25 May 2012 – 30 June 2012
White Cube Mason's Yard
For her exhibition at White Cube Mason's Yard, Colombian artist Doris Salcedo presented two new, large-scale works. 'Plegaria Muda' (2008-10), situated in the lower ground floor gallery, is a major installation consisting of a number of individual sculptures that evoke a mass memorial or collective burial site. In the ground floor gallery on show was an intensely fragile sculpture entitled 'A Flor de Piel' (2012); a shroud composed of sutured rose petals.
Salcedo is well known for her politically engaged work that attempts to bear witness to specific acts of violence. Work on 'Plegaria Muda', loosely translated as 'mute prayer', began in 2004 in Los Angeles when Salcedo started researching the violent life of young people in the ghettoes of the city. Three years later, the installation took more direct shape after the bodies of 1,500 young men were found in Colombia. The men were from very poor families and had been lured with the offer of a job in the army, only to be then taken to remote areas of the country and murdered, falsely presented as guerrillas or paramilitaries killed in combat.

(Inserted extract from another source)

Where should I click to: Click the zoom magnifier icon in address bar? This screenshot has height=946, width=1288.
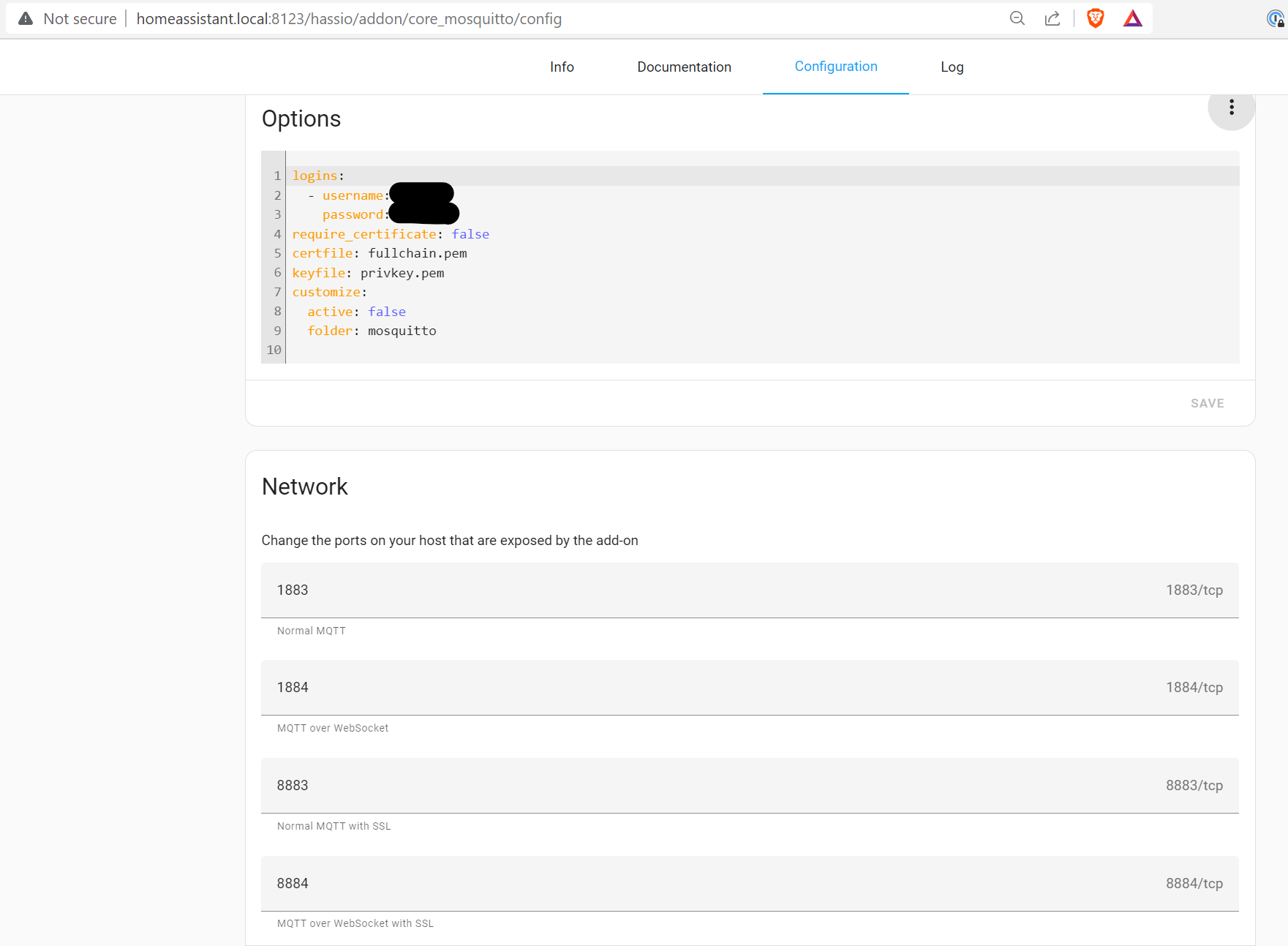point(1017,19)
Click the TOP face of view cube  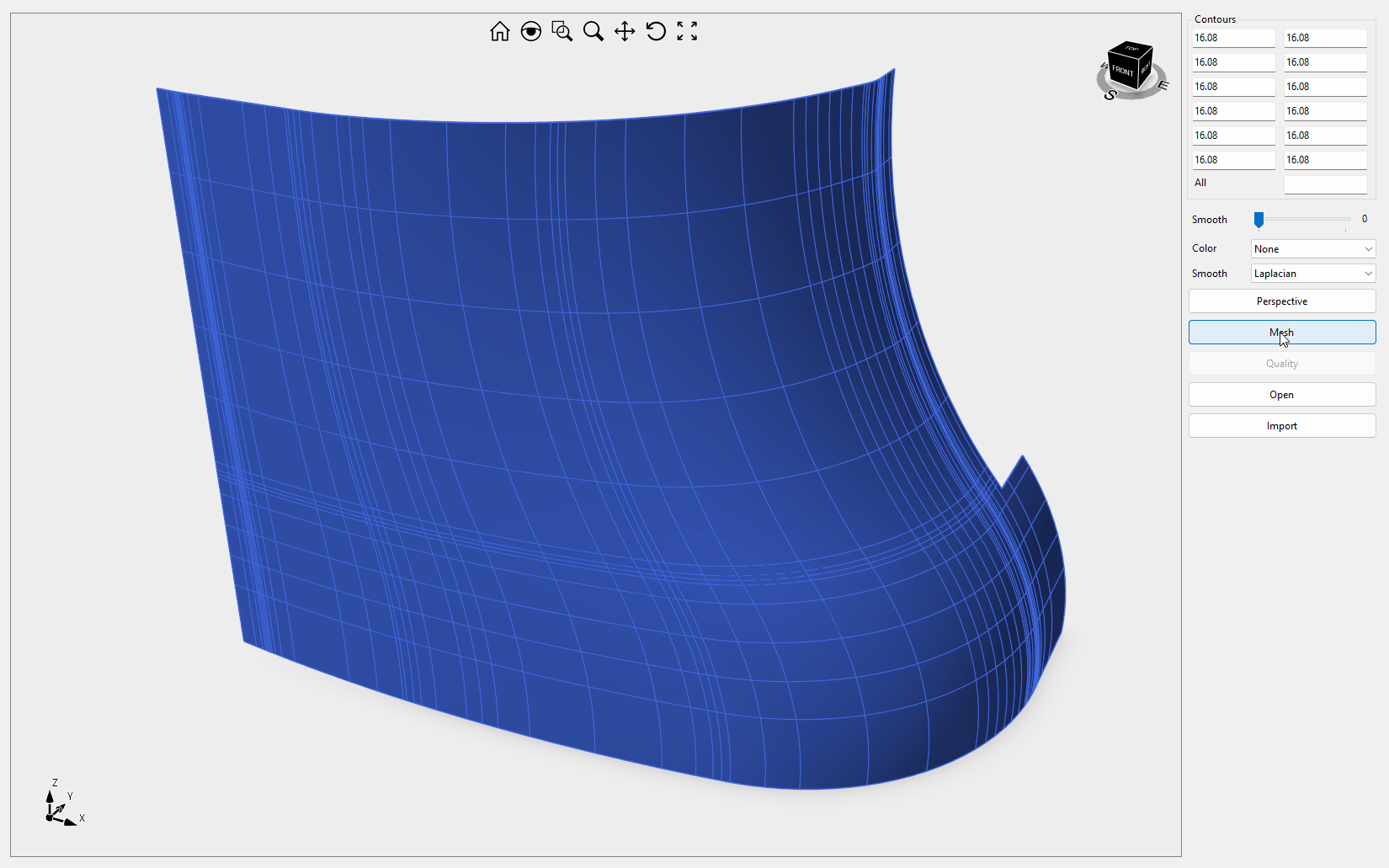1131,50
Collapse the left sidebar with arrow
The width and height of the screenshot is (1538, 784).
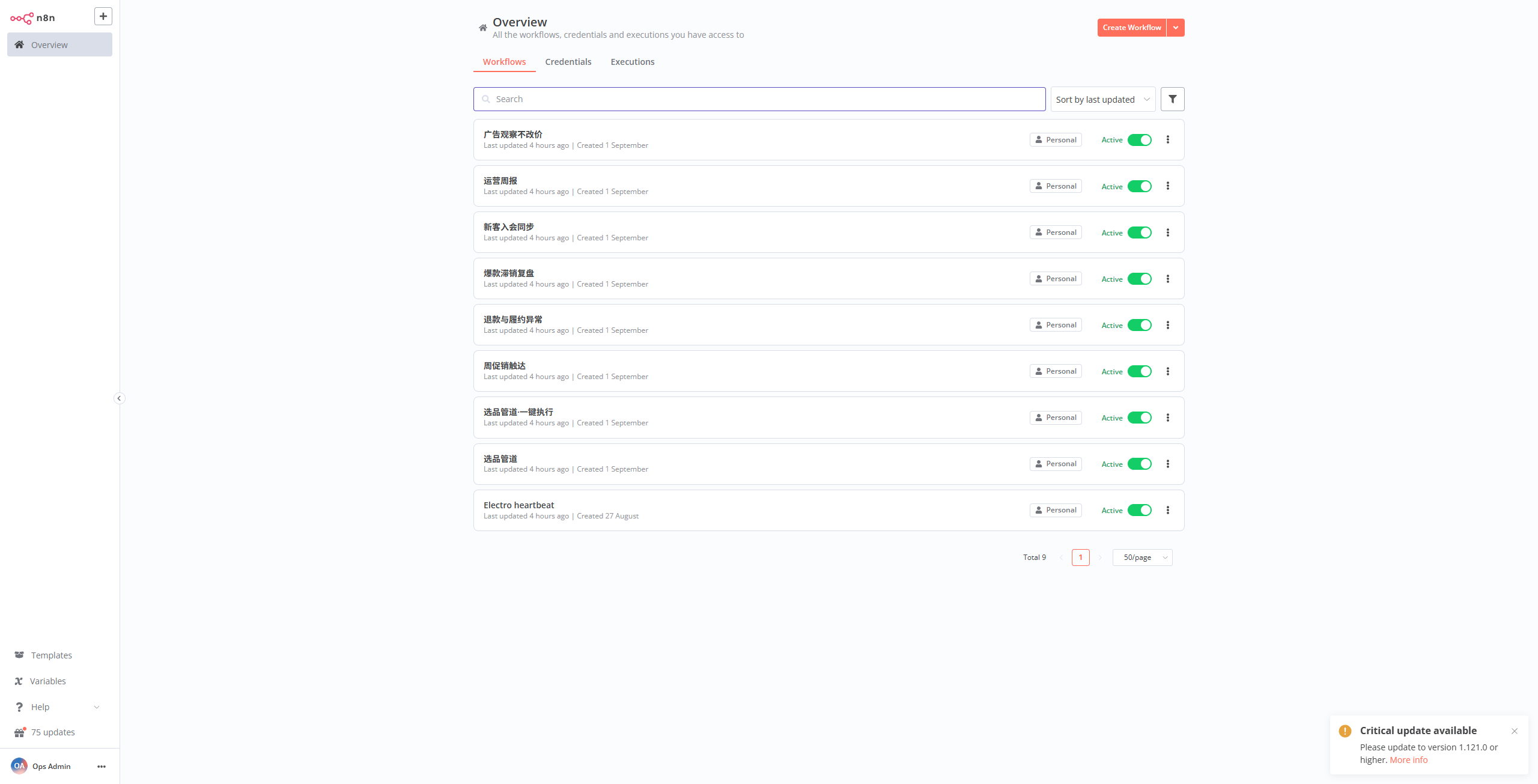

For this exhibition, Salcedo created a site-specific installation using forty-five units out of a total of one hundred and sixty-two that make up the full 'Plegaria Muda' installation. Each sculpture, approximately the length and width of a standard coffin, consists of two oblong tables made out of aged and greyed wood. The tables have been placed on top of each other, surface to surface, as if their original function is over and are divided by a thick slab of earth. Although each table is of similar dimensions, in keeping with Salcedo's past practice, each one has been highly worked and has been coloured and cut to appear distinct and particular. On the uppermost table surface we glimpse delicate shoots of brilliant green grass that have somehow pushed through the wood, as if life itself is reasserting its grip. Grouped together in the gallery space the minimal, modular installation has the distinct aura of a silent graveyard; albeit one that has individual, distinct tombstones for each and every subject.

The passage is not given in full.